立地交付金について破綻した人工島事業救済のために一般会計から税金を使うことに反対するものでです。そもそも人工島の土地処分のために立地交付金を引き上げたことが問題な上に、港湾整備事業特別会計基金からの繰入の資金を使い、企業への交付後10年で一般会計から償還するといういびつな資金繰りをしてまで,本来市民生活のために使うべき多額な税金を人工島の土地処分に使うことは許されません。加えて、今回の立地交付金に関する補正予算案は、交付される企業の都合で交付時期を変更とするものであり、企業を優遇してまで破綻した人工島事業に税金をつぎ込むことは認められません。

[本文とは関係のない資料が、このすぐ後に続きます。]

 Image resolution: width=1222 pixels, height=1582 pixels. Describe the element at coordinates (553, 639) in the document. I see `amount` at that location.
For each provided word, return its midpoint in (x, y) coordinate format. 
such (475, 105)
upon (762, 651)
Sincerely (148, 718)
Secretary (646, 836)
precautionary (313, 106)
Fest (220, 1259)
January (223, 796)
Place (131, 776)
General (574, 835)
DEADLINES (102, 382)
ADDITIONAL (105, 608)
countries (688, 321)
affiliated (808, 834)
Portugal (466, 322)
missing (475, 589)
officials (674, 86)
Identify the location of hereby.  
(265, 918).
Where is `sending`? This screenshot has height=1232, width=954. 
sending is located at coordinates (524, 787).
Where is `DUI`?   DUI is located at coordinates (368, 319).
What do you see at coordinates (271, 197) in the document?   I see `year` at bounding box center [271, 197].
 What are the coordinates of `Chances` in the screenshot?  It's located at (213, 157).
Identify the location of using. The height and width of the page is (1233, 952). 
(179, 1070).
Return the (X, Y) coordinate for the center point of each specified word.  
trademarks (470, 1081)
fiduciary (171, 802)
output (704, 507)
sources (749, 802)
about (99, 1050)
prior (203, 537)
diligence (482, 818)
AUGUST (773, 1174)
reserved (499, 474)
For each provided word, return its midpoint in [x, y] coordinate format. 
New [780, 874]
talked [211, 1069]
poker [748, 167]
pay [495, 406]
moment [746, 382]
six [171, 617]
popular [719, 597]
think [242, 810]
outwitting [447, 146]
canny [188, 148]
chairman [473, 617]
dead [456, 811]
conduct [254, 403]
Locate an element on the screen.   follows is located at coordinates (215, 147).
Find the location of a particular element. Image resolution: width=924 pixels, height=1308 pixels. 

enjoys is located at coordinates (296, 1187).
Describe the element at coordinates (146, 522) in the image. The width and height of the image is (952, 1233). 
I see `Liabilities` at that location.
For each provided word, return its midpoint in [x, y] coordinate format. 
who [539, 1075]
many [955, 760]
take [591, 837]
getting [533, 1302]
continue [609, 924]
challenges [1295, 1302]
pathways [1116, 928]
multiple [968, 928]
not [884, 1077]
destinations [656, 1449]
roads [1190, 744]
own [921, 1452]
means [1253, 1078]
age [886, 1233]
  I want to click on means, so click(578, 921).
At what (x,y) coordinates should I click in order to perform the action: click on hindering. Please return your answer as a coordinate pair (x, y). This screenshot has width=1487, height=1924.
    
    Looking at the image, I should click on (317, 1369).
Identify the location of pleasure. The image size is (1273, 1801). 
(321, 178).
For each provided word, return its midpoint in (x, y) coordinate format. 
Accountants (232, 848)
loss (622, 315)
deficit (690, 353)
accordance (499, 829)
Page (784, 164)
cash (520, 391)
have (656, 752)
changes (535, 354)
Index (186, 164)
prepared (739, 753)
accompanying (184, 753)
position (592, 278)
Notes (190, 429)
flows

次に議案第16号福岡市営渡船条例の一部を改正する条例案について反対意見を述べます。この議案は航路事業の健全化を図るために博多港出航後西戸崎、大岳に寄港後、志賀島着となっていたものが、大岳の寄港が廃止されるというものです。この航路変更については住民の反対が根強くあり、福岡市政が市民の声をどのように受けとめているのかが問われる問題です。大岳からの利用者は現在36名おられ、この方たちの移動の自由を保障することは住民の福祉を実現することを本旨とする自治体としての責務です。しかも大岳寄港をやめることによる経費削減効果は、将来の岸壁等更新費を除けば年間約700万円にすぎません。立地交付金の額との比較および事業優先度から考えれば、大岳寄港廃止は必要ないと言えます。

髙島市政の行財政改革では、陸路と繋がる志賀島方面の海上交通は必要ないと考えています。これは近視眼的金銭観しか持ち合わせていないものです。博多湾が持つ自然、歴史、景観、そして文化的価値を理解しない、まさに「貧困なる精神」の世界と言えます。これまで福岡市は博多湾が持つポテンシャルについて理解していなかった結果、ベイサイドプレスの事業が失敗し、志賀島航路の利用者減を招いていることに繋がっています。これまでの志賀島地域住民の努力についても、単なる地域の取り組みとしか考えて折らず、福岡市としての地域活性化の取り組みとなっていないことが利用者減の背景にあります。営業努力だけの縮み思考ではなく、多様な資源を生かし、定住化の促進と、都心部と湾岸部、志賀島を繋ぐ観光戦略を展開する必要があります。まずは市民がもっと航路を利用して志賀島へ旅を楽しむ企画が必要です。市営渡船利用者減の責任は一義的に福岡市の姿勢にあり、この様な条例案を出すのではなく、もっと将来を展望できる施策を出すべきです。
以上の理由から諸議案に反対するものです。